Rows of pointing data
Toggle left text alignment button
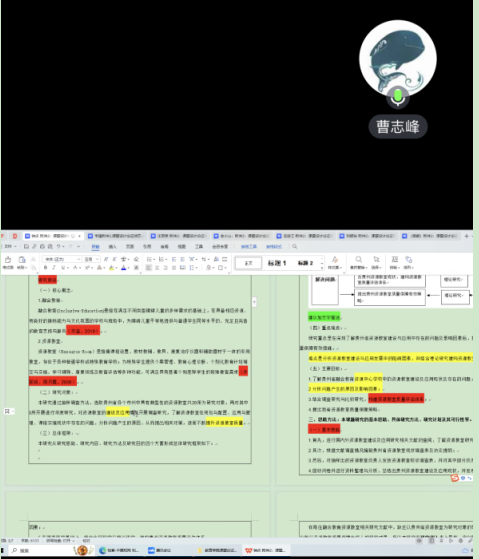 click(149, 268)
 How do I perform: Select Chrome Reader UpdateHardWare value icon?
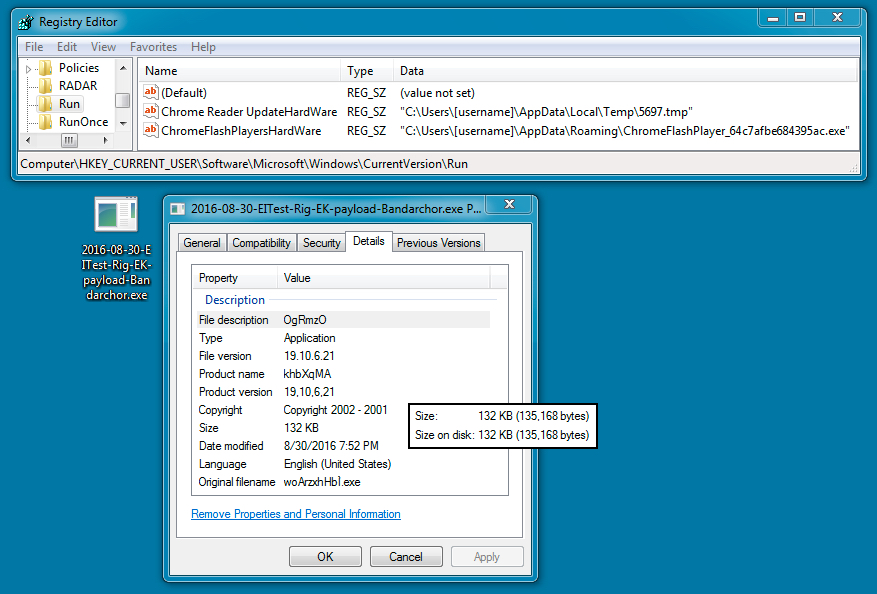point(151,111)
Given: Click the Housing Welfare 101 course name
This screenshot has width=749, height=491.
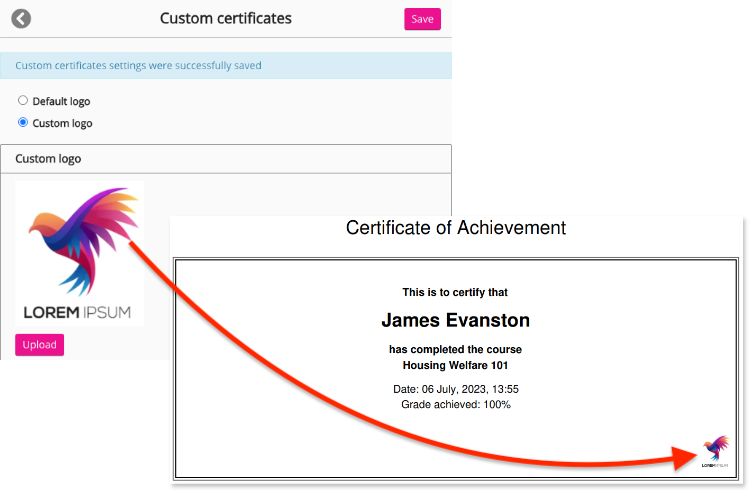Looking at the screenshot, I should [456, 365].
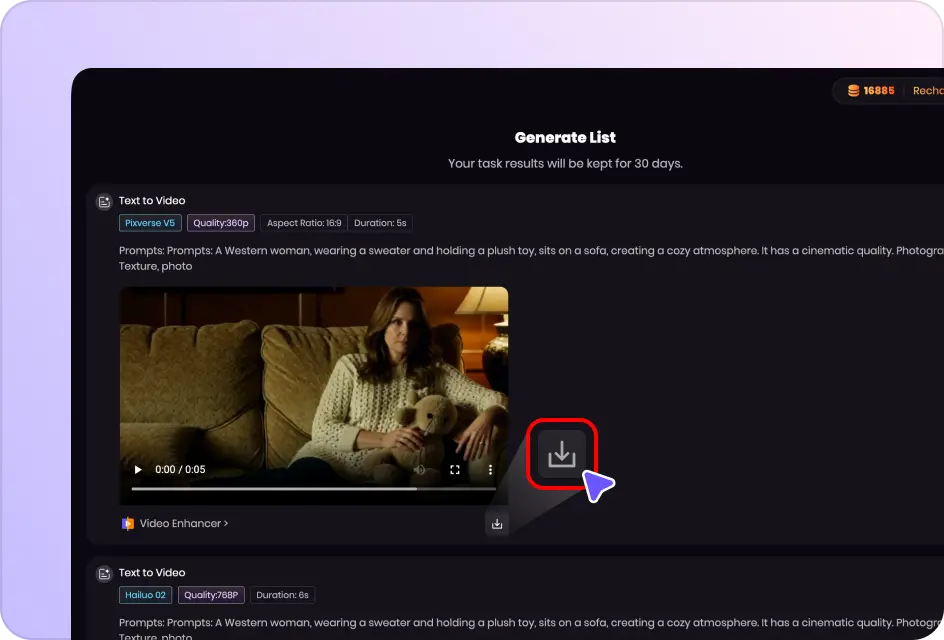Viewport: 944px width, 640px height.
Task: Click the Duration: 5s tag
Action: pyautogui.click(x=380, y=223)
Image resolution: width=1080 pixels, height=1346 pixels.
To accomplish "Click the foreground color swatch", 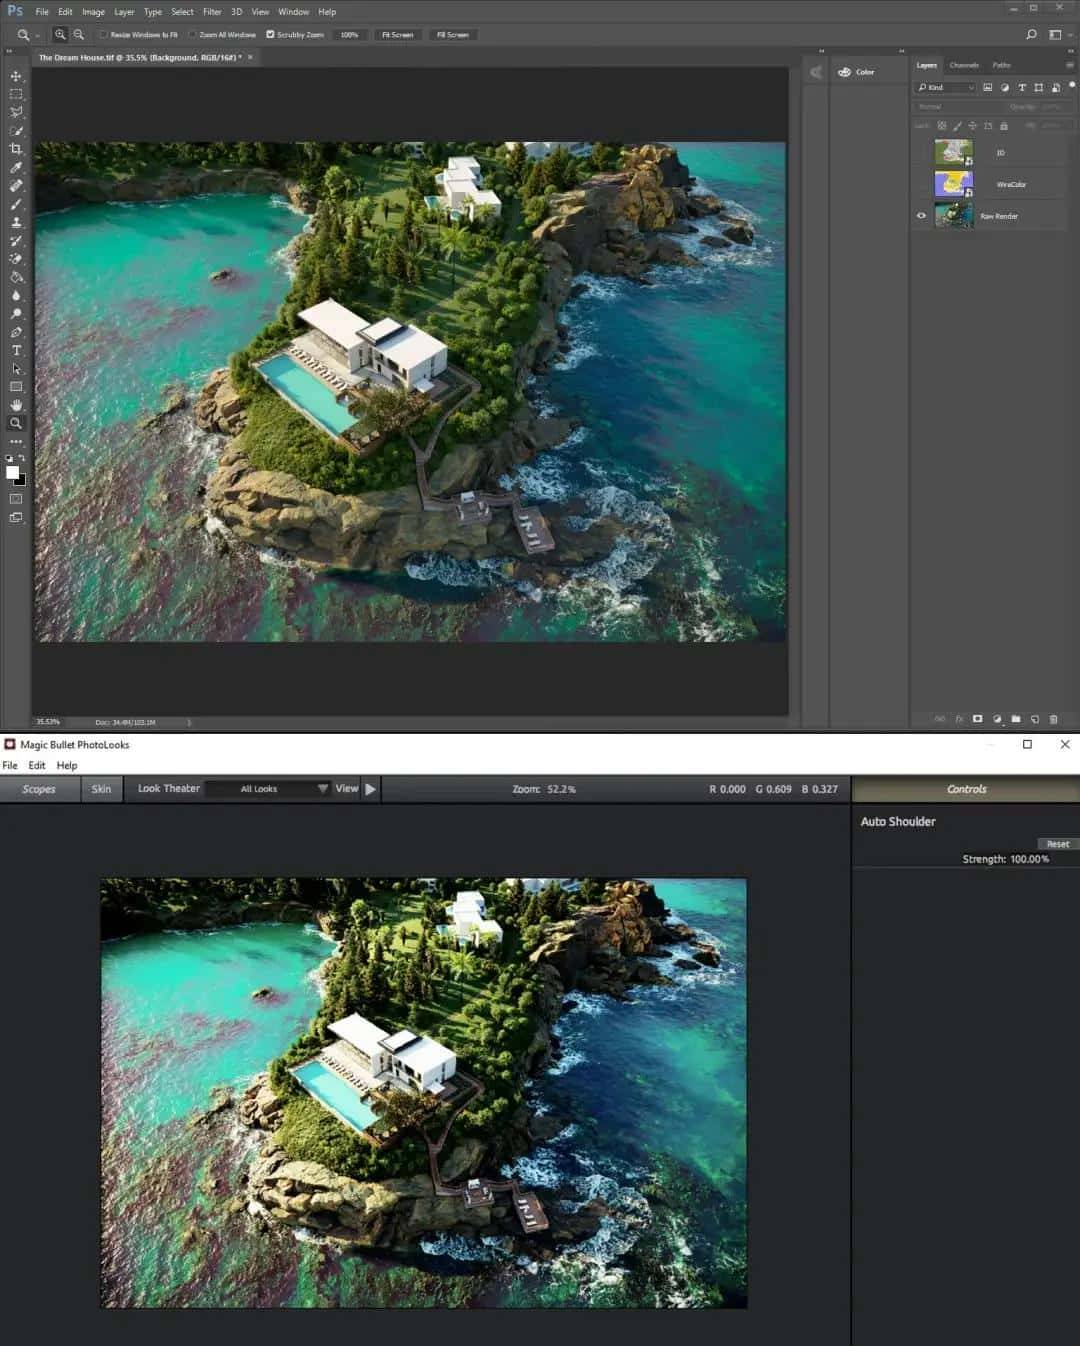I will coord(11,472).
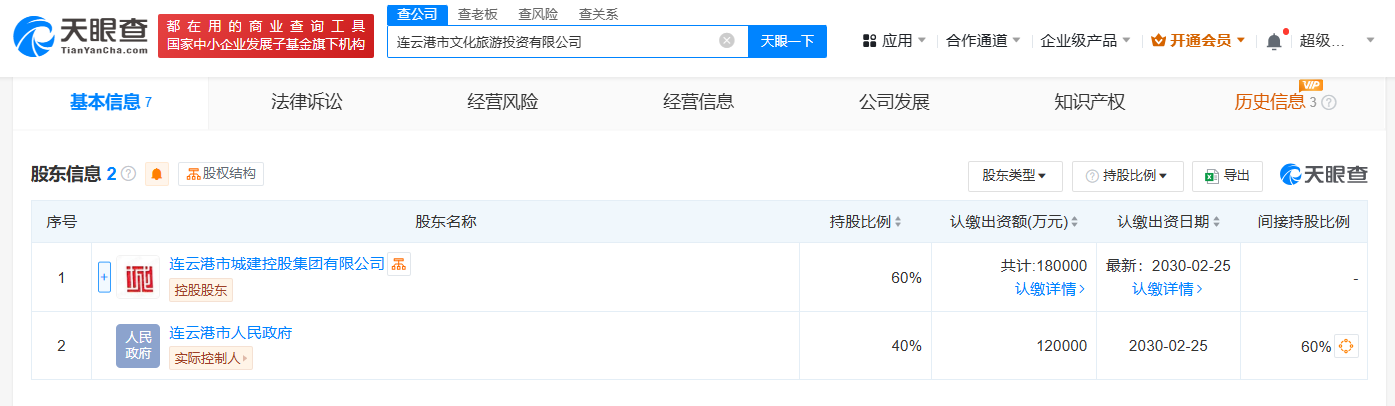Open 连云港市人民政府 shareholder link
The height and width of the screenshot is (406, 1395).
tap(231, 333)
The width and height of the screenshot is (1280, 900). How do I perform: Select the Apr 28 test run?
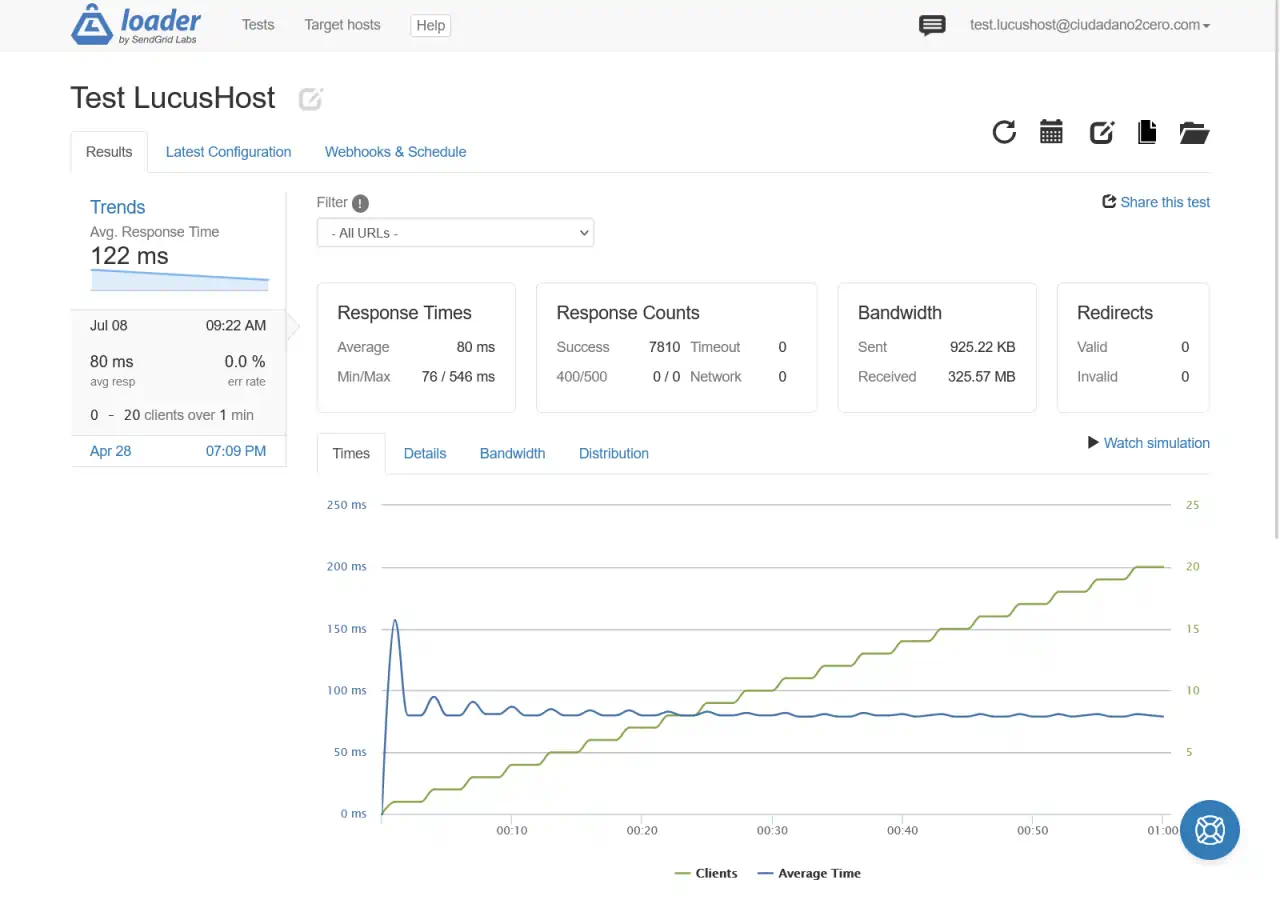(178, 451)
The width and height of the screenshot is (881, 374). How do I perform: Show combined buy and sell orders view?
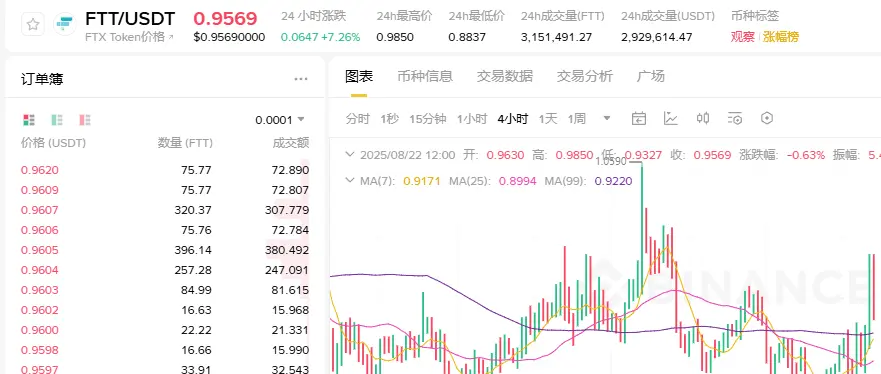point(29,120)
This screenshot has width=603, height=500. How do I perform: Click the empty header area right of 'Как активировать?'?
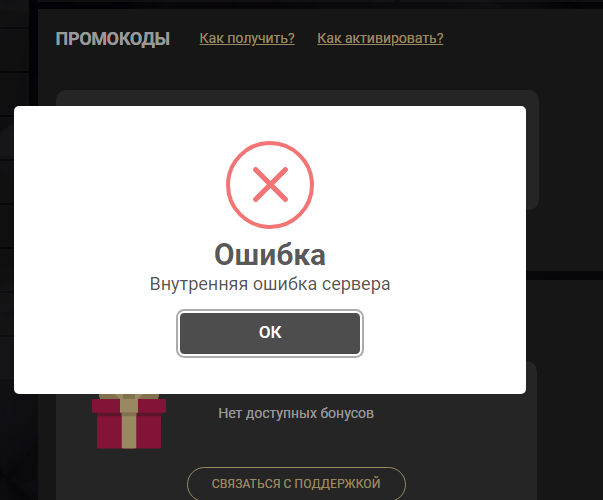point(519,38)
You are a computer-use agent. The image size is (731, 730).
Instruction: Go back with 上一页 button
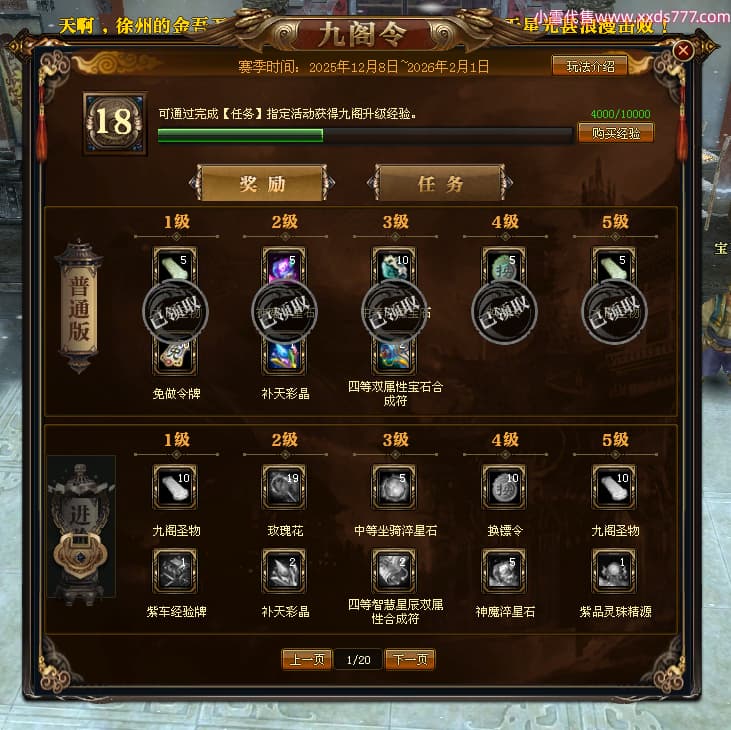point(307,659)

SET TASK
Copy the rows from the line with "The width and height of the screenshot is (881, 374)." through the end of the rows above, both included, and leave out the pictures.

WRITTEN SOLUTION
The width and height of the screenshot is (881, 374). How do I perform: Show combined buy and sell orders view?
point(29,120)
This screenshot has width=603, height=500. How do I perform: Click the empty header area right of 'Как активировать?'?
point(519,38)
You are a computer-use agent. The image size is (731, 730).
Instruction: Go back with 上一页 button
point(307,659)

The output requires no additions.